» **Document segment**:
+ + + +

As a Senator, Obama said multiple times on his first campaign trail—and beyond—that he would be the president who would shutter the prison on Guantánamo Bay Naval Base, where numerous inmates have been held for over a decade without trial. Today he doubled-down on that rhetoric.
Calling Gitmo "not sustainable," "expensive," and "inefficient" at a White House press conference, the president added that it was hard to justify imprisoning "100 individuals in no man’s land in perpetuity." "All of us should reflect on why exactly are we doing this? Why are we doing this?" he asked.
Past efforts to repatriate some of the more than 100 Gitmo detainees, or transfer them to American prisons, have been stymied by both Republican and Democratic members of Congress. For instance, though 86 Gitmo prisoners have been cleared for transfer or release, they all remain in prison due to Congress' refusal to allow them to return to politically volatile countries (56 of the 86 up for possible release are Yemeni).
The Boston Globe noted in an editorial earlier this month that Obama could bypass at least some of Congress' refusals with a "national security waiver":
Obama should muster the political courage to stand up to Congress on Guantánamo. If his secretary of defense is unable to certify a transfer under the tough provisions, Obama retains the ability to transfer prisoners with a "national security waiver"—a power he has never used.

+ + + +

» **Stated task 1**:
Copy the entries word for word, from the line with "The height and width of the screenshot is (639, 866)." to the line with "Action: 920,279".
» **Stated task 2**:
Keep writing the article on Obama and Guantánamo, picking up right after its last sentence.

» **Raw records**:
+ + + +

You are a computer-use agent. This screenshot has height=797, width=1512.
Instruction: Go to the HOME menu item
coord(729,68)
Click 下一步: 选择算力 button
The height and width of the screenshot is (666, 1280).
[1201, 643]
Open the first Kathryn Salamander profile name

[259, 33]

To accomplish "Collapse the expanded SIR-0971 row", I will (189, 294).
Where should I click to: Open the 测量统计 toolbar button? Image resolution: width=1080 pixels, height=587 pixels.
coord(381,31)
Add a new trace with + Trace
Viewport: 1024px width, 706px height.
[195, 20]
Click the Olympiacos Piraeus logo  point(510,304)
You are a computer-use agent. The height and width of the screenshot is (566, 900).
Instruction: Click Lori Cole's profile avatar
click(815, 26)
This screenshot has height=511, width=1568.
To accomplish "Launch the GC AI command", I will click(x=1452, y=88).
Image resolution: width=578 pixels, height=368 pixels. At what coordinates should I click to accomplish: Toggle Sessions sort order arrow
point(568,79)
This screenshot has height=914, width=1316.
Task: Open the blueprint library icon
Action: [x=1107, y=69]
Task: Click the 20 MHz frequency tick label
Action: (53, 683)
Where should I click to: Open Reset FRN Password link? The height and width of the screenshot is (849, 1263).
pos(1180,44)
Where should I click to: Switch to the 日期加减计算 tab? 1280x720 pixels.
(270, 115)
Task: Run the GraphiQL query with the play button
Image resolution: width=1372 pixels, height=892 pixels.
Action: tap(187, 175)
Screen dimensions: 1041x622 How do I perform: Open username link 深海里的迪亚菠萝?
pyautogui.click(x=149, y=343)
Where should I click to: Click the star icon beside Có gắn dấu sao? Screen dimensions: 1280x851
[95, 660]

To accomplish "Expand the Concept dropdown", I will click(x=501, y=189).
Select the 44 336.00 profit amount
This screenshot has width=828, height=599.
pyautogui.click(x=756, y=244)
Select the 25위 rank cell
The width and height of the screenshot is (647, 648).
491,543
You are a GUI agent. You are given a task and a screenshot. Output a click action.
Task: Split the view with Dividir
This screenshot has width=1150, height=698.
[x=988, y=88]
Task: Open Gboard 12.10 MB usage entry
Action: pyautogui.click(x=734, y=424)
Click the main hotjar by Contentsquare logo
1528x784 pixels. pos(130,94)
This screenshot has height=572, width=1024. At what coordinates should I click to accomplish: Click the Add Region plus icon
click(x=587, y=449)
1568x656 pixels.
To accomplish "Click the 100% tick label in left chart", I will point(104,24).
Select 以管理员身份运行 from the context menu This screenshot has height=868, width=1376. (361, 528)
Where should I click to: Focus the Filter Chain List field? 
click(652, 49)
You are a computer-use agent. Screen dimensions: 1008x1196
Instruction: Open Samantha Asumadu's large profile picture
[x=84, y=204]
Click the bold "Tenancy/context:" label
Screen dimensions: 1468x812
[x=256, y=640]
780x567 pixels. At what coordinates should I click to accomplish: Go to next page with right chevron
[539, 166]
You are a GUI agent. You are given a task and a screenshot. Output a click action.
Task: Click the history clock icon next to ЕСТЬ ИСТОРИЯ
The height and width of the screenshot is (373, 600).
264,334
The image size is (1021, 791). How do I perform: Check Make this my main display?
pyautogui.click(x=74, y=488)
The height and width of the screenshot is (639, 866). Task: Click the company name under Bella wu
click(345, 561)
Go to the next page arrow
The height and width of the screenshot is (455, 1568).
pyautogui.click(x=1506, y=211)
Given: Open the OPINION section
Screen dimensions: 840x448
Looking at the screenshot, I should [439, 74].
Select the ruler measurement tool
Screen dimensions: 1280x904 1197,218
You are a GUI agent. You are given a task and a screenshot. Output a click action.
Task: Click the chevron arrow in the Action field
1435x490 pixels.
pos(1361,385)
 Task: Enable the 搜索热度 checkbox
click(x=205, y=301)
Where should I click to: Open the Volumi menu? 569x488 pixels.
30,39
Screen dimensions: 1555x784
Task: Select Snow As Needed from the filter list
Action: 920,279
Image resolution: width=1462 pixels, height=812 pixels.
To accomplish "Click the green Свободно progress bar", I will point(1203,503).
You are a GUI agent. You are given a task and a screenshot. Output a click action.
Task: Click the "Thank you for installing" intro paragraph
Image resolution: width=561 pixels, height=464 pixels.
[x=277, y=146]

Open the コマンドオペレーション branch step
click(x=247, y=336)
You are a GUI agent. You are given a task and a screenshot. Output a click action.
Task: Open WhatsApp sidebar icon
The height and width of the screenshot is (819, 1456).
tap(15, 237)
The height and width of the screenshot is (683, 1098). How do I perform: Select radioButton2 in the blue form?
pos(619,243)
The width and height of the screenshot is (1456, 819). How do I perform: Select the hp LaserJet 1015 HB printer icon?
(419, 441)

+ + + +

» **Reply 1**:
The height and width of the screenshot is (639, 866). Task: Click the company name under Bella wu
click(345, 561)
Go to the next page arrow
The height and width of the screenshot is (455, 1568).
pyautogui.click(x=1506, y=211)
Given: Open the OPINION section
Screen dimensions: 840x448
Looking at the screenshot, I should [439, 74].
Select the ruler measurement tool
Screen dimensions: 1280x904 1197,218
You are a GUI agent. You are given a task and a screenshot. Output a click action.
Task: Click the chevron arrow in the Action field
1435x490 pixels.
pos(1361,385)
 Task: Enable the 搜索热度 checkbox
click(x=205, y=301)
Where should I click to: Open the Volumi menu? 569x488 pixels.
30,39
Screen dimensions: 1555x784
Task: Select Snow As Needed from the filter list
Action: 920,279

» **Reply 2**:
There is, of course, an extent to Obama's renewed sense of urgency about seriously dealing with the problems at the heart of Gitmo. As the New York Times reports, Obama's choice about what to do with Guantánamo prisoners considered dangerous but not prosecutable as of now "is to move detainees to maximum-security facilities inside the United States and continue holding them without trial as wartime prisoners." In that case, Gitmo would close, but the most insidious parts of Gitmo, the parts that prompted this hunger strike in the first place, would likely continue living on somewhere else.
Update: This post has been updated to reflect that there are now officially 100 inmates on hunger strike.